As I am sure that you are all aware, as a mom, I spend most of my time doing things for others or things that will benefit others. Karate, although beneficial to my family in many ways, is not for someone else. It is just me and the mat, me and the punching bag, me and the combination that is giving me fits, me and the struggle for self-discipline. I do not do karate because I have to or because I want my kids to stay in it (although I do want them to), nor do I do it to be tough and strong. I have no delusions of grandeur,neither that this may bring me fame or riches or glory. I do it because it is hard and it is satisfying and just because I want to.


The casual observer does not know what he is missing; He does not understand why having that new belt tied around your waist by an instructor whose respect you so highly value is such an emotional experience. He simply cannot comprehend that the hours devoted, the things sacrificed, the effort poured into perfecting those punches and kicks and blocks is so much more than a physical journey.

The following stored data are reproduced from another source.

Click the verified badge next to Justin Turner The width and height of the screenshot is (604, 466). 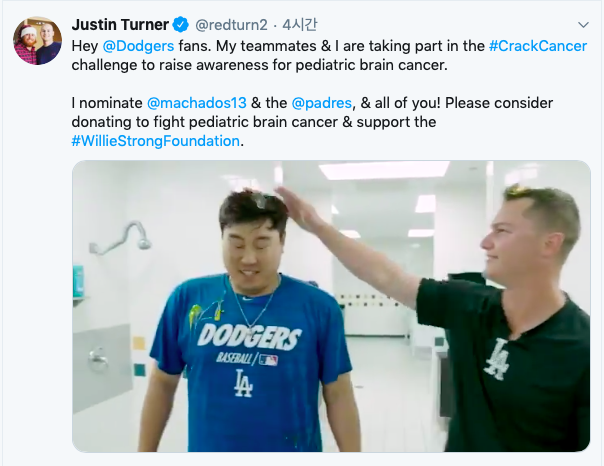point(180,25)
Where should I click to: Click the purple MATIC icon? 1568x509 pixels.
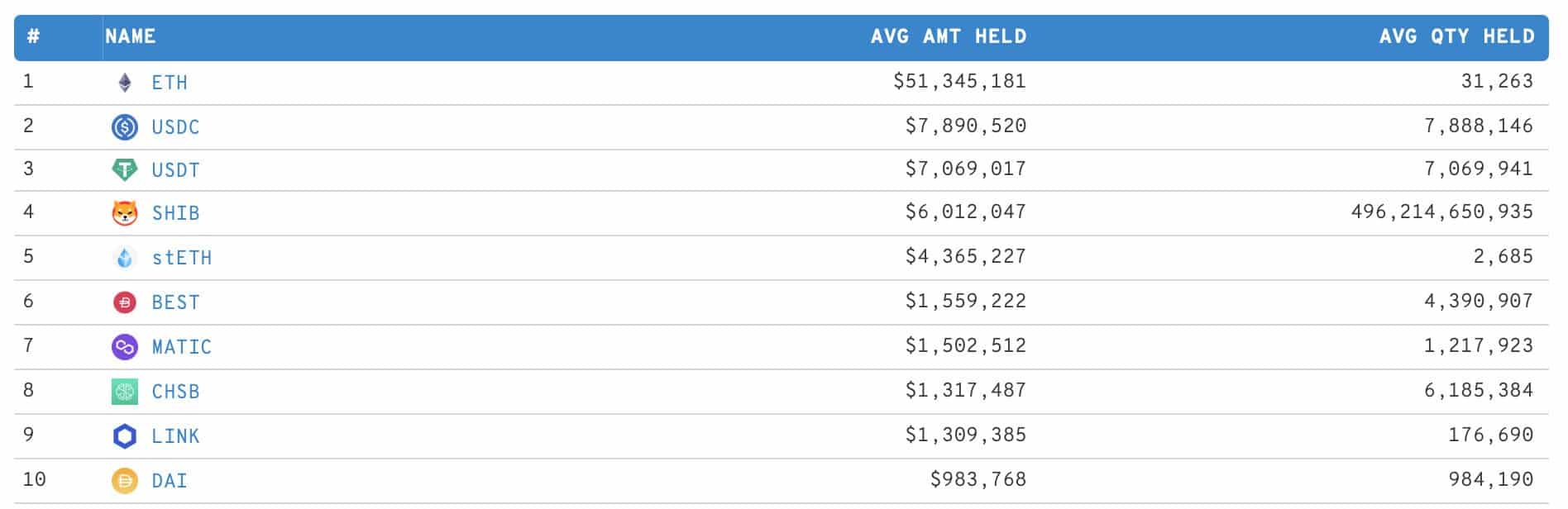(125, 347)

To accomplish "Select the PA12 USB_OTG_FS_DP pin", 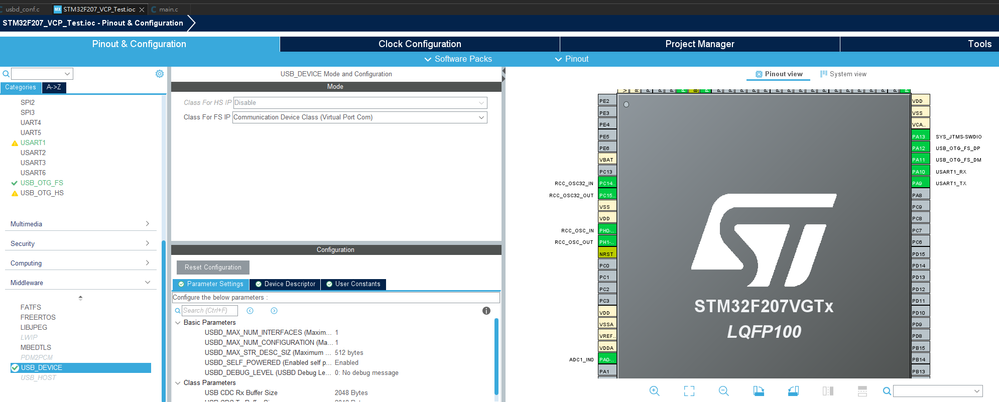I will point(921,148).
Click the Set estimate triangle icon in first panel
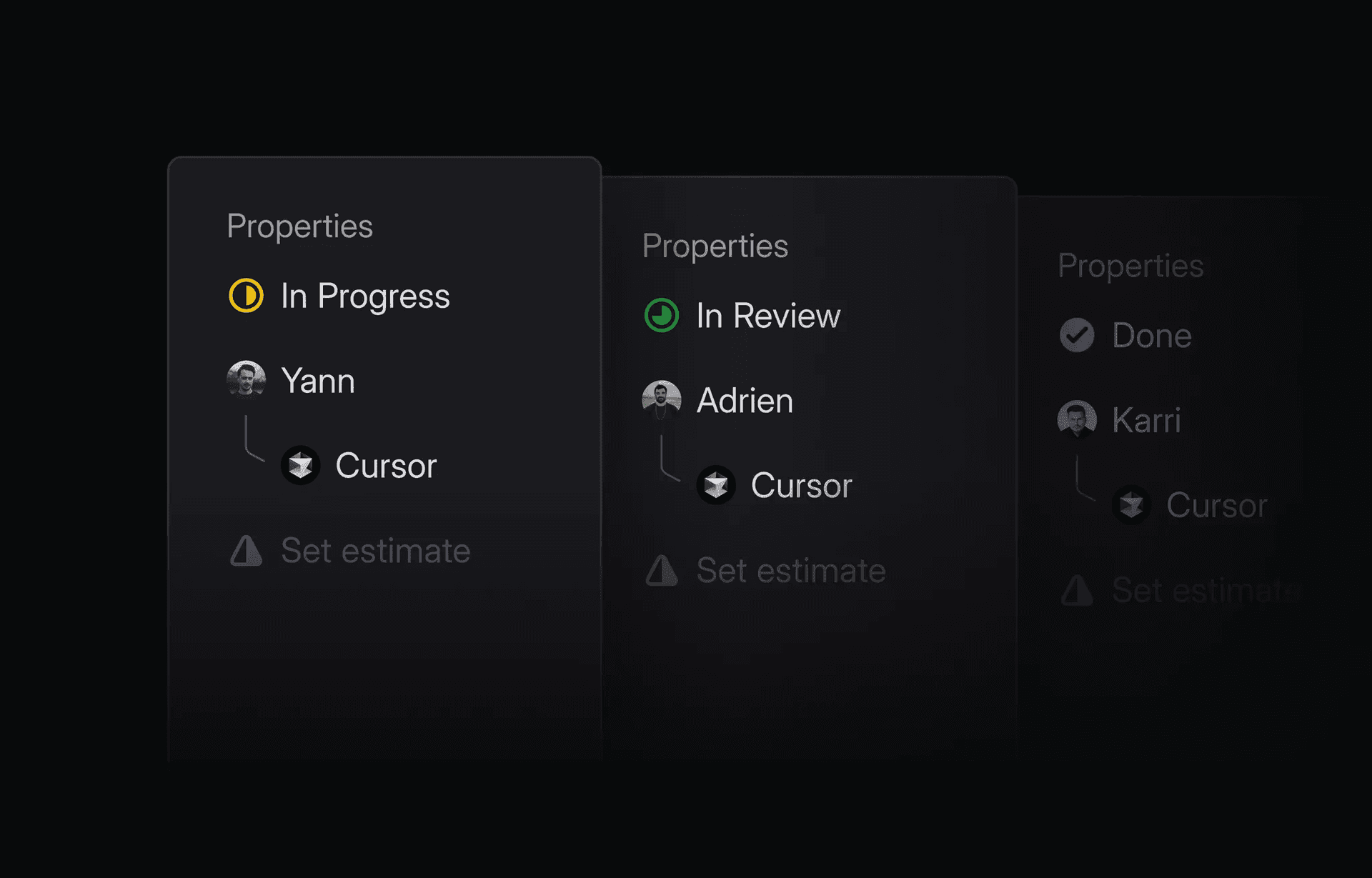 click(x=245, y=551)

The inevitable bruises and bumps are like shiny medals handed out. They are proof that I have enough gumption to get knocked around (and get knocked down), yet get right back up and persevere. Going through ten rounds of sparring, getting kicked in the face and yet never feeling anything but joy and FUN and comraderie towards my opponent. Realizing how much I love to help others and teach when my opponent cracks me right in my head because I have dropped my hands and my first reaction is, "Great shot!!!"


Karate has allowed me (and forced me) to step out of my comfort zone. Comfort zones are, well, comfortable, and that is okay...sometimes. A little comfort now and then is a good thing - mmmm, like spaghetti and garlic bread....But, you cannot live on it, at least not healthily. And how boring would that be anyways?